The mere existence of a textbook doesn't gain us much. The textbook is necessary, but not
sufficient, to drive this kind of change. Mostly, what needs to happen is that professors need to
have positive experiences with open source, and believe that participating in open source can help
them and their students to achieve their goals -- which is why we sponsor the Professors' Open Source
Summer Experience as well.
Could you explain why you chose Subversion as the Source Control Management Tool (SCM) of
focus in this book? Is it the easiest to work with for novice projects? Why not Concurrent Version
System, for instance?
Subversion is the
most commonly used SCM, and the tools and tutorials for moving from Subversion to distributed SCMs
like Git and Mercurial are better developed. It seemed like most flexible choice.

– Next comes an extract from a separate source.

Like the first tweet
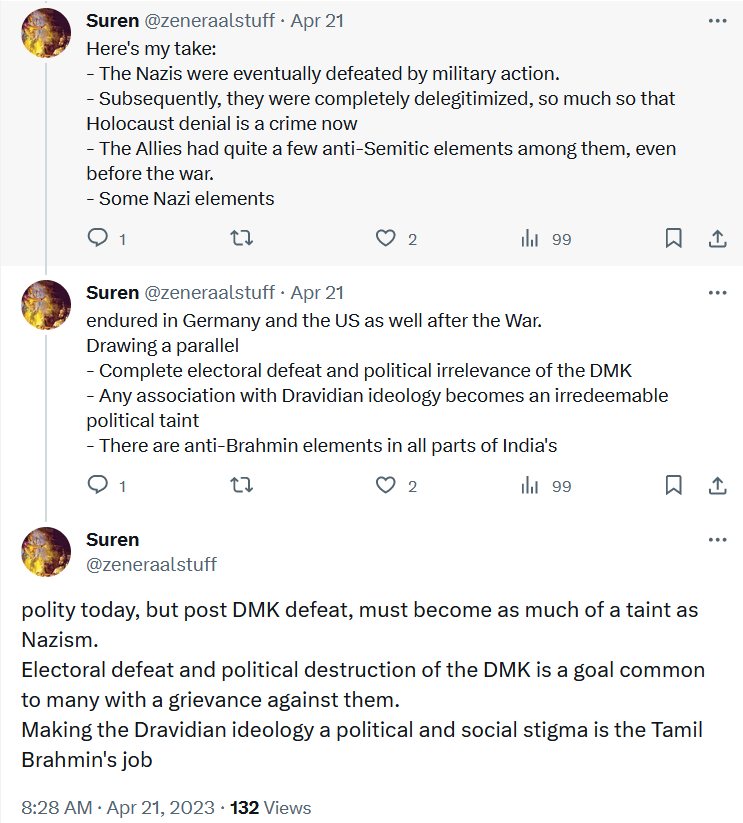Screen dimensions: 743x823 click(386, 238)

When a software developer has too many bugs and too little time, a situation that you allude
to, he or she can use a bug tracker to do the work of sorting through the more important bugs to
fix. Are the less important ones, though, still not bugs, and how would a rookie open source
software user determine whether or not down the line that these could still be
problematic?
All bugs are problematic to someone, of course; no one would bother to report them if they weren't.
Still, developer time is a finite resource, and triaging bugs is absolutely necessary. More people
triaging bugs means more people looking closely at the code -- which, ultimately, will lead to more
developers. Sure, a rookie triager may make mistakes, but mistakes are how we learn. Better to have
triagers trying to help your project and making occasional mistakes -- and they will -- than having
no one trying to help at all.
Out of all of the aspects of open source coding that you mention, including building and
debugging, which one would you say, out of personal experience, is the hardest to master for a
novice?
Building software is by far the most painful experience for most novices, because every project
builds in a subtly different way. There are some general principles, but creating a software
project that builds cleanly is non-trivial -- and if the developer has trouble creating a build
environment that is easily replicable, the typical user will also have a hard time, and usually a
much harder time.
What's the single best piece of advice you have for a student who wants to learn more about
open source software but may be hindered by great limitations in either skill set or what his or
her curriculum is covering?
Start with a real life problem, and a reason to solve it.
This Q&A is based on textbook release 0.8 of "Practical Open Source Software Exploration: How to be Productively Lost, the Open Source Way," the most recent update of which is March 26, 2010. All chapters are available under Creative Commons BY-SA-3.0 and are copyrighted by their respective owners.